In the last years, the use of breast implants has been cyclically associated with an enhanced risk of Anaplastic Large Cell Lymphoma (ALCL) onset (Breast Implant Associated-ALCL, BIA-ALCL). For the development of other different tumors, the involvement of Inflammation has been suggested. The use of breast implants often breaks out to inflammation, as proved by the formation of the periprosthetic capsule. Tumors take advantage of inflammation to influence and interfere with the host immune response by secreting multiple factors, and their onset and survival is in turn affected by the he paracrine effects from mesenchymal stem cells (MSCs). Our previous work [1] revealed the MSCs derived from inflamed capsules are different from those derived from control tissues. Here we deepen this dysregulation and test, by the criteria evinced from Elinav [2], if MSCs from inflamed tissues may exert a different paracrine effect (immunobiology) that in turn increases the risk of ALCL development. MSCs derived from both inflamed (I-MScs) and control (C-MSCs) tissues were isolated and co-cultured with an ALCL cell line. Proliferation rate and the expression of selected cytokines related to inflammation were tested. Our results show that I-MSCs secrete higher levels of cytokine related to chronic inflammation than C-MSCs. After co-cultures with KI-JK cells, C- and I-MSCs show the same variation in the cytokines expression, with an increase of IL2, IL4, IL5, IL10, IL13, TNF-α, TGF-β and G-CSF. Proliferation of ALCL cells was not influenced by co-cultures. In conclusion our results state: i) inflamed microenvironment affects the immunobiology of MSCs modifying the expression of cytokines related to inflammation; ii) the paracrine effects exerted by MSCs on ALCL cells is not influenced by inflammation. ALCL cells are able to manipulate the MSCs immunoregulatory properties to evade the host immune control but this ability is not associated with inflammation and the question about BIA-ALCL is not proved by our experiments.

The inflamed microenvironment: role on MSCs immunobiology and cancer

Inflammation and cancer are an inseparable binomial.

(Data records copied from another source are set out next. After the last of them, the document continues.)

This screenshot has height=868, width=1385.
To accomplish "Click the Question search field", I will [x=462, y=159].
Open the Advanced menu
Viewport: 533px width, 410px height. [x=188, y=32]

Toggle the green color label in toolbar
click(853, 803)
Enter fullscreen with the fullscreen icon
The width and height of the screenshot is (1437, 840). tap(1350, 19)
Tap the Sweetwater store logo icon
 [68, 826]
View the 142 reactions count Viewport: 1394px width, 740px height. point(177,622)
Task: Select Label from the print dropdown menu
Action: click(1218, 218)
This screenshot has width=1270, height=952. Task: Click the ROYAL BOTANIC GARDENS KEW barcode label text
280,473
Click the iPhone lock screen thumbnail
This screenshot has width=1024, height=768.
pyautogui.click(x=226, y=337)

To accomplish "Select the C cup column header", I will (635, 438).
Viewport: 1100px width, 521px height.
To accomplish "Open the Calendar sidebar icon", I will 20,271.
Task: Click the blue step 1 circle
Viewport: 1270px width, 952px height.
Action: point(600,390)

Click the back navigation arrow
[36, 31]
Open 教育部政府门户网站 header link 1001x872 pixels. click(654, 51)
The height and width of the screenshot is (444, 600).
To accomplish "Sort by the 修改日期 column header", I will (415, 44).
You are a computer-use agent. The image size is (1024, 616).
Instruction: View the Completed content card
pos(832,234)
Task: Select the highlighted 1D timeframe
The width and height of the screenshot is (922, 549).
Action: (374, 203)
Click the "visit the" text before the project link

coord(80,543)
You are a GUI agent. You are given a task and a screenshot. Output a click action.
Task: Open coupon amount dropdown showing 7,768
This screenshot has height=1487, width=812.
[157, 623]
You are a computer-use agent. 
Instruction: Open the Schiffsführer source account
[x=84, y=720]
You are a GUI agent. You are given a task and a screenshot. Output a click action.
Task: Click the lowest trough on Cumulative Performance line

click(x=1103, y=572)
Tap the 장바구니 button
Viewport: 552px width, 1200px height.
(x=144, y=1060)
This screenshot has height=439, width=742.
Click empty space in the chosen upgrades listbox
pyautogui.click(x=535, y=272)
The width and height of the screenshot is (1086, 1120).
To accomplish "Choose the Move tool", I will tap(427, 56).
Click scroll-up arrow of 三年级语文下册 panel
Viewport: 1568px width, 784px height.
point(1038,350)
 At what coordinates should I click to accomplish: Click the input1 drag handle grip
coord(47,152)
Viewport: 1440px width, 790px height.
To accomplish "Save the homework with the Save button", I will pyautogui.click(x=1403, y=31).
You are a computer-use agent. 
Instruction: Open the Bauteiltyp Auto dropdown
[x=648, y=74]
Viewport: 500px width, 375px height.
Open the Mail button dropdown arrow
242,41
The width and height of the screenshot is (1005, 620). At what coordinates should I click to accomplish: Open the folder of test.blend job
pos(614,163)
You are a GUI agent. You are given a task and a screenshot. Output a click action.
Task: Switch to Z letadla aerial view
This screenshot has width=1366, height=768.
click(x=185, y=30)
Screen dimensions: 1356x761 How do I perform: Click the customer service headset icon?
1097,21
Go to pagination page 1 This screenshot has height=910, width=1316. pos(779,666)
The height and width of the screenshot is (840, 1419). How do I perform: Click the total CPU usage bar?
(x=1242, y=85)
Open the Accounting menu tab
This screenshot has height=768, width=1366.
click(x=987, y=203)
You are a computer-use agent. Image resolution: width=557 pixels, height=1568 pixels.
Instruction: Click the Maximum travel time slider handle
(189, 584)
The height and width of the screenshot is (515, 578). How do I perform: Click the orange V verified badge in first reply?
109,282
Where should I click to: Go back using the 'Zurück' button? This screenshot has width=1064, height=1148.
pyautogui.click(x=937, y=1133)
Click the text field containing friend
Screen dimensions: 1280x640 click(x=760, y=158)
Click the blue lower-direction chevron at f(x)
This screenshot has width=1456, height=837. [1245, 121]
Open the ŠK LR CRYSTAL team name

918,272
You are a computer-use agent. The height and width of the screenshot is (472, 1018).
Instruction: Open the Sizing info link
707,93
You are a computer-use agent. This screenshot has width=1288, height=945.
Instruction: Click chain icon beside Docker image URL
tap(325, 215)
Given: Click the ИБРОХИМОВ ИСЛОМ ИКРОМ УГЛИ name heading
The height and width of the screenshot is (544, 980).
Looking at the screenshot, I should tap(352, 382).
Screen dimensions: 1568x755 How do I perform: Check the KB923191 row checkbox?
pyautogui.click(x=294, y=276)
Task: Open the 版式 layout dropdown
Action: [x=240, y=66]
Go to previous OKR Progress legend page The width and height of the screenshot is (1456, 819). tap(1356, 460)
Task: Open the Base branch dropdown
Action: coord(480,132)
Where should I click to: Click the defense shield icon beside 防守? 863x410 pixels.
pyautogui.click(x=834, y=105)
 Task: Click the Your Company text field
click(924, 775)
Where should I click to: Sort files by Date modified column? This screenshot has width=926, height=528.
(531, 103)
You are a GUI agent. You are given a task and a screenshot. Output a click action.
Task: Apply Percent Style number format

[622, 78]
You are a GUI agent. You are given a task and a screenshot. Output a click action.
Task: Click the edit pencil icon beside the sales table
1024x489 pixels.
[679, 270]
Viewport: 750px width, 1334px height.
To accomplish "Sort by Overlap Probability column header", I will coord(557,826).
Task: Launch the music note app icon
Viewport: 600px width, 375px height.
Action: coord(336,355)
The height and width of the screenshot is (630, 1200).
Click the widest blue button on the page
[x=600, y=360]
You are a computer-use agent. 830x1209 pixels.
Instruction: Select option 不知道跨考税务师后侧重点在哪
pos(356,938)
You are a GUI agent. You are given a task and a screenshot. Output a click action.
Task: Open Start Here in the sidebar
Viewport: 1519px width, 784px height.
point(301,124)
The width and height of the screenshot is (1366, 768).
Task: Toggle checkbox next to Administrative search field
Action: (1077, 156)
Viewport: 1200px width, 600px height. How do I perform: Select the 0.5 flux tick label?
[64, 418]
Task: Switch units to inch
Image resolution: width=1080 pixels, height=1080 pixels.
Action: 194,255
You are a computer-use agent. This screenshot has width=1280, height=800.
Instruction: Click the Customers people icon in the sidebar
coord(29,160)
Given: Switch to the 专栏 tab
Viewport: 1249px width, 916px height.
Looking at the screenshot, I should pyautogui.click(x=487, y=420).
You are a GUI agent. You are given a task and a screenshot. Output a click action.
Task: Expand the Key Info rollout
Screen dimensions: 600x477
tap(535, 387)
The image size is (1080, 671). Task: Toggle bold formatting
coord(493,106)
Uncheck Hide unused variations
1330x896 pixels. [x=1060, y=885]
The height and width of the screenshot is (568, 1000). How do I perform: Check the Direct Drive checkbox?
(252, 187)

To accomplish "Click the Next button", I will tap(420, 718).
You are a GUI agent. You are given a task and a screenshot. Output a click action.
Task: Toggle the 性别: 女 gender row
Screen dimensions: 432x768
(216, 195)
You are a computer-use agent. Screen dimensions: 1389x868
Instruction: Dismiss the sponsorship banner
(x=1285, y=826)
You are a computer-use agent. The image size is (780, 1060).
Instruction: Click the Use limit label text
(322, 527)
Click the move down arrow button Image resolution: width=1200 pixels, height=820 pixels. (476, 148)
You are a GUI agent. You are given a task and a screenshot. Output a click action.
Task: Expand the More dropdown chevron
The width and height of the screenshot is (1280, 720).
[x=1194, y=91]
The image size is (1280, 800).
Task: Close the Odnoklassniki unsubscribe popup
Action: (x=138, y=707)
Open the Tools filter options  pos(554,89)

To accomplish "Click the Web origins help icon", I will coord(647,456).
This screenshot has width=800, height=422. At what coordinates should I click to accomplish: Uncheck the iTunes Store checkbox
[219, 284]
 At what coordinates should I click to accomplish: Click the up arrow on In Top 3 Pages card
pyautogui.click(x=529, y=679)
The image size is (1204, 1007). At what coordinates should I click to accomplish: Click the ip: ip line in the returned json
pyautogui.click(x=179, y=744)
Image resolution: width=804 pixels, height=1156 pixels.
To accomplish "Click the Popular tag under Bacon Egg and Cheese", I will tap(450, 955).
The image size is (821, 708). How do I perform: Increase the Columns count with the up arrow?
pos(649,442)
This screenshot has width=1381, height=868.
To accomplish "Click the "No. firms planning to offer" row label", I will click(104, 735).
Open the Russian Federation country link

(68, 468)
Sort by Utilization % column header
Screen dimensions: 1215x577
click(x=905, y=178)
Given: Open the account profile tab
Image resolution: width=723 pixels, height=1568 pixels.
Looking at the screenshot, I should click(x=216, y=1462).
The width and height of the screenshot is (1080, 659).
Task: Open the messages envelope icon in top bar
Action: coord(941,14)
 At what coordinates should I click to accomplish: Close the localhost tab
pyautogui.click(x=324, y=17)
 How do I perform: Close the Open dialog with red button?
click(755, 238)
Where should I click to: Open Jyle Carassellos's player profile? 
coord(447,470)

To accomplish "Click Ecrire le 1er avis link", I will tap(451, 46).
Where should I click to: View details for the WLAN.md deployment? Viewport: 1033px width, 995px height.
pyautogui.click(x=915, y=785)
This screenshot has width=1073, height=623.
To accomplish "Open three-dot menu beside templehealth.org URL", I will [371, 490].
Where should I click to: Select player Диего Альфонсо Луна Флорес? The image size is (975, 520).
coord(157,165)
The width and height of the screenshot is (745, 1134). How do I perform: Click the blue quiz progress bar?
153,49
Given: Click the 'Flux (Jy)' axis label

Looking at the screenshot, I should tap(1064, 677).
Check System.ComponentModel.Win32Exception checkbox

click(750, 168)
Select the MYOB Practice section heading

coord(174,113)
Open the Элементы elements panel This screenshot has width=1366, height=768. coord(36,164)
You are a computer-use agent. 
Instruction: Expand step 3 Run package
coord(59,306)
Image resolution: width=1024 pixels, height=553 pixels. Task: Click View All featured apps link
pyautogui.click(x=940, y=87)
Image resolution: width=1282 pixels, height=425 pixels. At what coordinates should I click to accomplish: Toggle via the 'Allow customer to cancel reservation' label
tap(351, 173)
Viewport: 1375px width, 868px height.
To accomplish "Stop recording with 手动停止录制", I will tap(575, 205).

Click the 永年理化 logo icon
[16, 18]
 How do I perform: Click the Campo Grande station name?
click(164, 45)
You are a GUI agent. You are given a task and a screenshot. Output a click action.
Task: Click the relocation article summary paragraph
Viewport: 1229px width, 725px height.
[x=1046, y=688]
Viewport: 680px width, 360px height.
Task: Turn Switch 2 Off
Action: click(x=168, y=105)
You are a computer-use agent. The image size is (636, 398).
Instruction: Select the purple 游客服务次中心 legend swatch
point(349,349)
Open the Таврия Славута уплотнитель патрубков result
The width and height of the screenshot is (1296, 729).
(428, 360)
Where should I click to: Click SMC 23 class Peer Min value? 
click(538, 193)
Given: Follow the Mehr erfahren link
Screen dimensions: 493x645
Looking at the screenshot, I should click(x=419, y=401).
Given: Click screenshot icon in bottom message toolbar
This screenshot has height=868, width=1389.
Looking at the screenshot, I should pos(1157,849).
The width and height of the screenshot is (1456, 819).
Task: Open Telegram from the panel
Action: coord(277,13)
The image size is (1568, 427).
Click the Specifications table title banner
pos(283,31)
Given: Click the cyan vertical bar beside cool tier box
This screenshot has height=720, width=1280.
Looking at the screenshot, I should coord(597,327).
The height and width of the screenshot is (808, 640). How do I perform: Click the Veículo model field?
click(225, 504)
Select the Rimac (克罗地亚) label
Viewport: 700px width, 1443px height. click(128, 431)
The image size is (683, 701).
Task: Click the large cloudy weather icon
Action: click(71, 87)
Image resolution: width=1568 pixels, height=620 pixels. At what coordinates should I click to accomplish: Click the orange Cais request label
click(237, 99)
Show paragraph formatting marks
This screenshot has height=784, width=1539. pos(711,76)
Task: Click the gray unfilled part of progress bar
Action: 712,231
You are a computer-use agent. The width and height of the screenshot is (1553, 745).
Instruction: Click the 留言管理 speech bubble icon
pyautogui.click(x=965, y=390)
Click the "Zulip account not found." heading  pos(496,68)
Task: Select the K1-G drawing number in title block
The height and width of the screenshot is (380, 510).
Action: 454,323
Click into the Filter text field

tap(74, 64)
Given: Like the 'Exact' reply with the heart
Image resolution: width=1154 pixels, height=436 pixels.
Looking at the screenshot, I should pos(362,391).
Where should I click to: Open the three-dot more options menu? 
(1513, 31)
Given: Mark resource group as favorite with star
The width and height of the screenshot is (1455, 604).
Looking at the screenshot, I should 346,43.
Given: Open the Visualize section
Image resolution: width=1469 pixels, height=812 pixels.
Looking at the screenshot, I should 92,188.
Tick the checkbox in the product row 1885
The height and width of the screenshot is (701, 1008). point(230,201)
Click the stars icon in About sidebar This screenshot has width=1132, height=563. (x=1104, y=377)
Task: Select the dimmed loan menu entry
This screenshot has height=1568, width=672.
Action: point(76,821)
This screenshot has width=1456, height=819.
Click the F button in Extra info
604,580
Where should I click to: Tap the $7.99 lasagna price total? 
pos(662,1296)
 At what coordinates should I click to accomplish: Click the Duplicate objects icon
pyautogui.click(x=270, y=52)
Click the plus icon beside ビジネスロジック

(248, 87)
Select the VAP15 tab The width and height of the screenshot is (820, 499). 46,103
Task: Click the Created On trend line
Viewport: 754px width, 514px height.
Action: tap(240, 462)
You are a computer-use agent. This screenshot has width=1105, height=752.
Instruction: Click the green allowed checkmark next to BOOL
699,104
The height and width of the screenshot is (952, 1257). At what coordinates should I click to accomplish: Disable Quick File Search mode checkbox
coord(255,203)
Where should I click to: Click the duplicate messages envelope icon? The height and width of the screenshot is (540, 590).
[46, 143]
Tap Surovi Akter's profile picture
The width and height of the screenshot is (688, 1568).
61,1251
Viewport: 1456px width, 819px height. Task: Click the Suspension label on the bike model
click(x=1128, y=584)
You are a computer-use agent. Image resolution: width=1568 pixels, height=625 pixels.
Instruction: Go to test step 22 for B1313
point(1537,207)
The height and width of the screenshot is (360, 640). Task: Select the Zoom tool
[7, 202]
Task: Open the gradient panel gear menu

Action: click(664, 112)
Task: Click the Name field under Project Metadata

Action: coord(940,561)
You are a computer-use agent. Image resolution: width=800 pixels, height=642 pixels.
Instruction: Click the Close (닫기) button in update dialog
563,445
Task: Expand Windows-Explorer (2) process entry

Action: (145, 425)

The majority of cancers are triggered by somatic mutations and environmental factors with a common element: inflammation. Inflammation creates a microenvironment in which neoplastic cells can profit from the trophic factors secreted by inflammatory cells, useful to interfere with the anti-tumor response. Among the others, mesenchymal stem cells (MSCs) participate to microenvironment creation by a strong paracrine effect. The linkage between MSCs and inflammation is bidirectional: the inflamed microenvironment affects the complex MSCs immunobiology, but also MSCs can sustain inflammation. Here, we tried to clarify the influence of inflammation on the immunobiology of MSCs and deepen the paracrine effect of MSCs on tumor growth. MSCs were isolated from periprosthetic capsule caused by breast implant, affected by inflammation (I-MSCs). The contralateral part of the same patient, not inflamed, was used as control (C-MSCs). A panel of selected cytokines were analyzed by Real-Time PCR and ELISA. The cytokines expression was different in I-MSCs compared to C-MSCs, revealing that inflammation affects MSCs immunobiology. Then, C- and I-MSCs were indirectly co-cultured with MCF7 cells from breast adenocarcinoma. New analyses on proliferation rate and cytokines expression were performed. C- and I-MSCs gave almost the same results. The over-secretion of all the cytokines referred to the Th1 pathway and the decrease of those belonging to the Th2 pathway revealed the absence of a switch from Th1 to Th2 important to induce a chronic inflammation. The levels of TGF-β and G-CSF linked to the skill to damage the antigen-presenting cell function were decreased. In conclusion, even if MCF-7 proliferation increased after co-culture with I-MSCs, MSCs-derived paracrine effect does not sustain breast adenocarcinoma. These results absolve the breast implants from the insult to enhance adenocarcinoma onset.